Dataset entries:
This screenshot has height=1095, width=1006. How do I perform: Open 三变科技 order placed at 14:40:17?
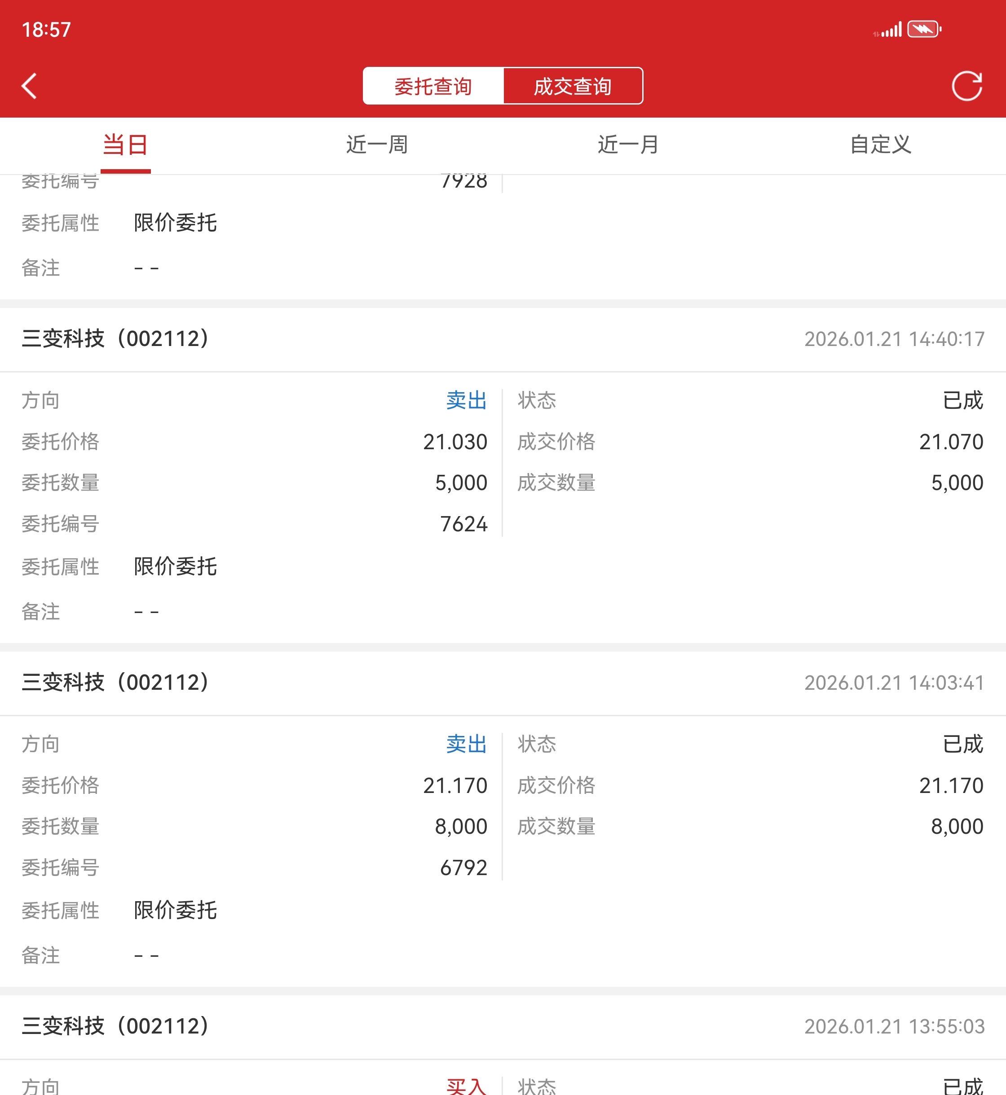coord(115,339)
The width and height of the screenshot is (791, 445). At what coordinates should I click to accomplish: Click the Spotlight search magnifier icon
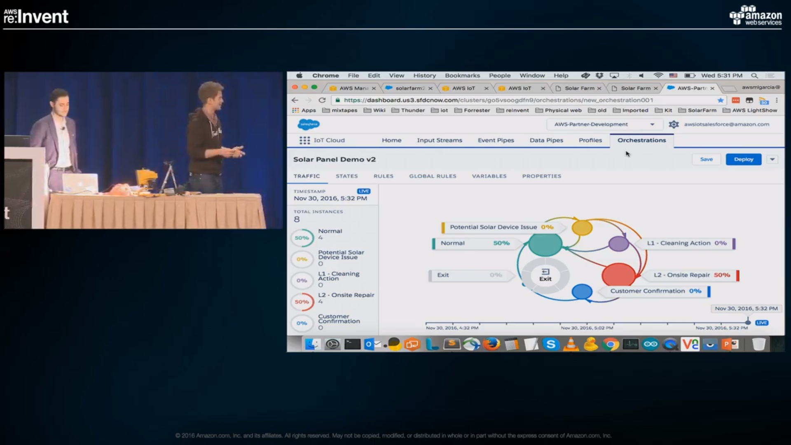pyautogui.click(x=754, y=75)
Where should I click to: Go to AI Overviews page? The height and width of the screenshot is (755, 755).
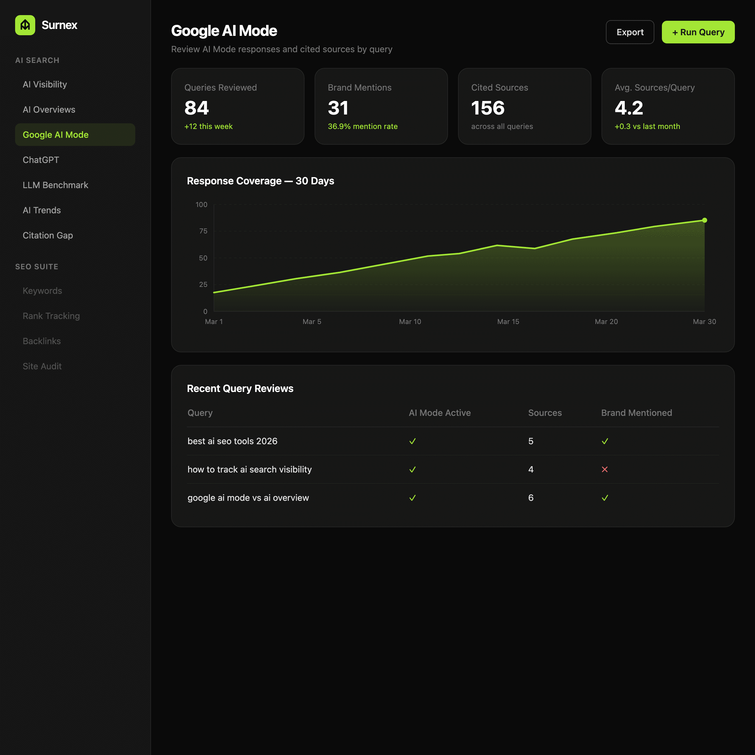click(49, 109)
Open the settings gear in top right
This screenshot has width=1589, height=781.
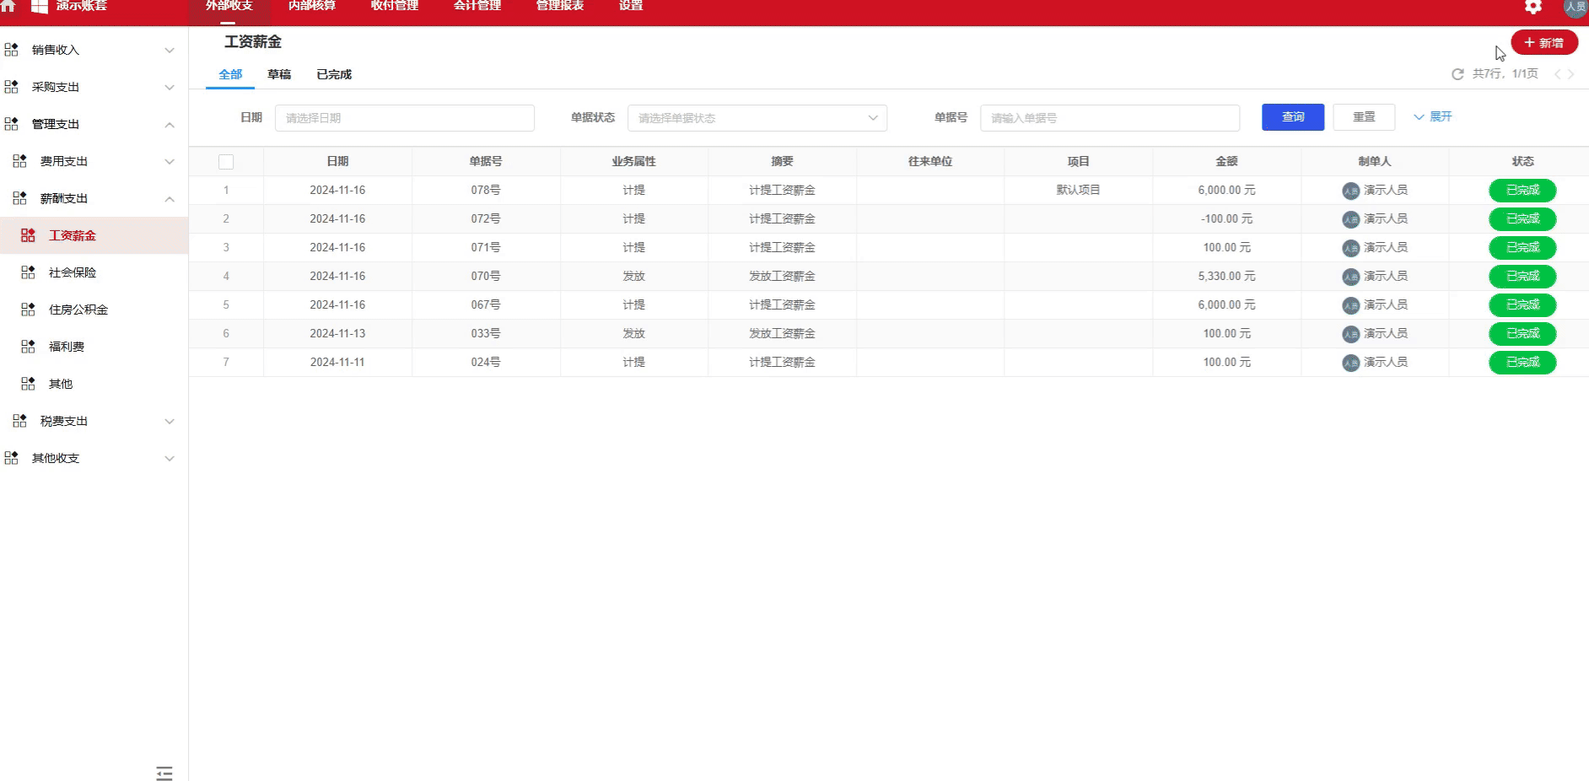pyautogui.click(x=1532, y=8)
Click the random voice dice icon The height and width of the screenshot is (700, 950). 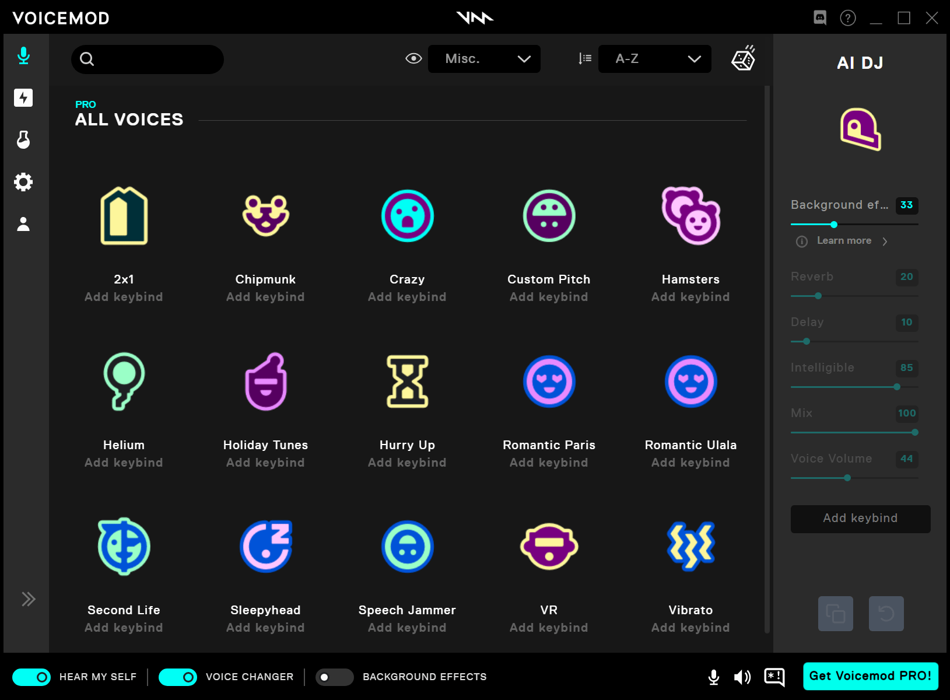pyautogui.click(x=744, y=58)
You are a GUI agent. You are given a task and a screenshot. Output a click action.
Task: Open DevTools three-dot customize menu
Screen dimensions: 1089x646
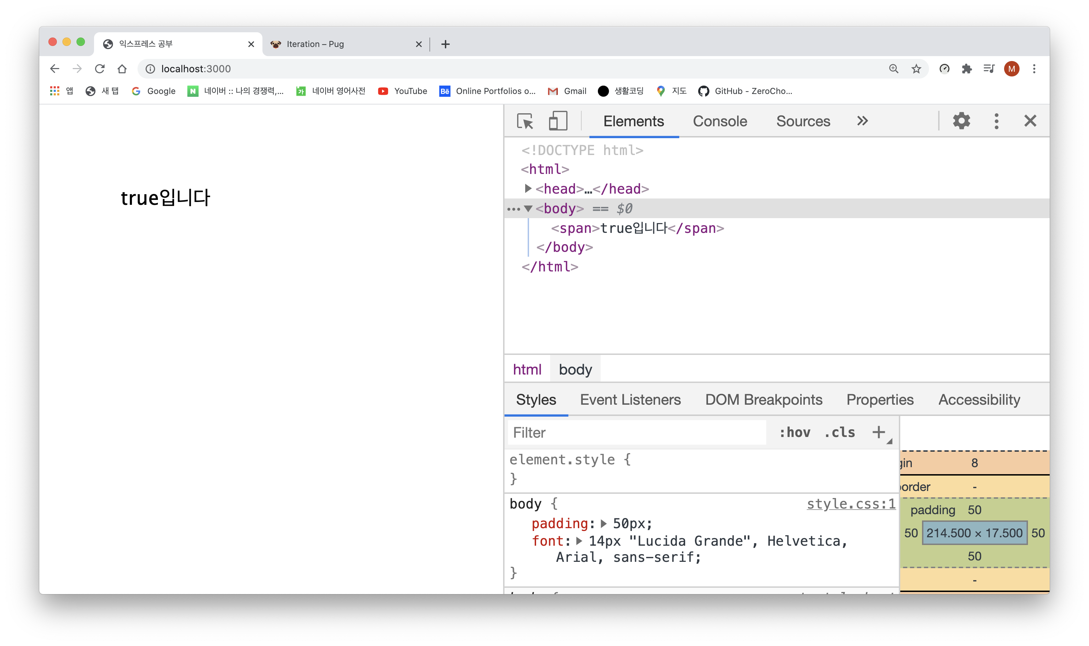tap(996, 121)
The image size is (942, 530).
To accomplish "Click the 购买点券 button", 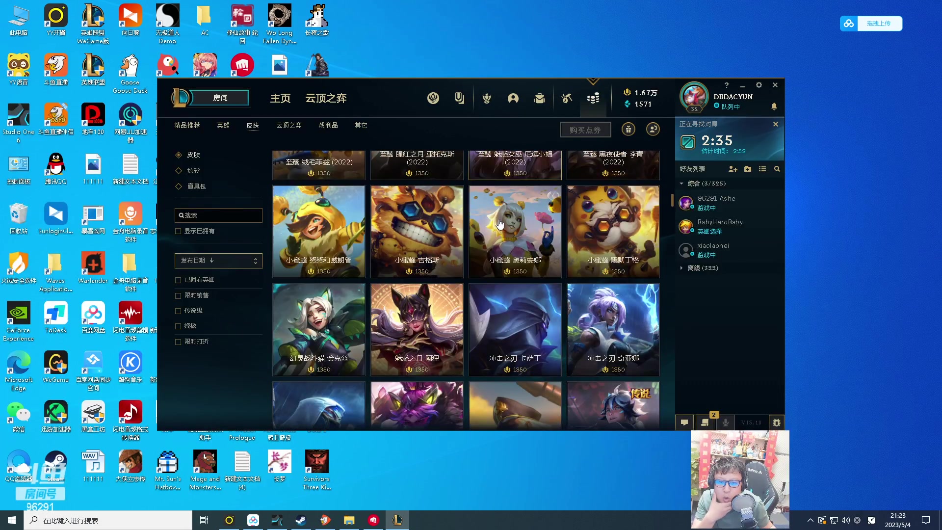I will click(585, 130).
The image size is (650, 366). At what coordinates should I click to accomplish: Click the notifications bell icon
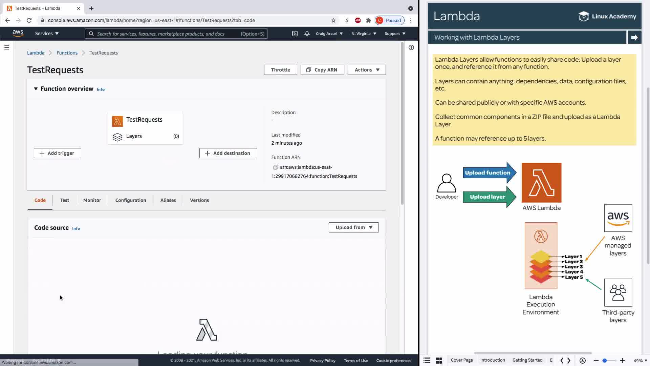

What this task involves: Please reproduce the entries above exactly, from their first line to the line holding "Open the settings gear in top right" inclusive, and nothing else; the pictures stay out.

Task answer:
This screenshot has height=1095, width=1006. How do I perform: Open 三变科技 order placed at 14:40:17?
coord(115,339)
The width and height of the screenshot is (791, 445). At what coordinates should I click to accomplish: Click the Spotlight search magnifier icon
pyautogui.click(x=754, y=75)
Where should I click to: Go to AI Overviews page? The height and width of the screenshot is (755, 755).
click(49, 109)
Open the settings gear in top right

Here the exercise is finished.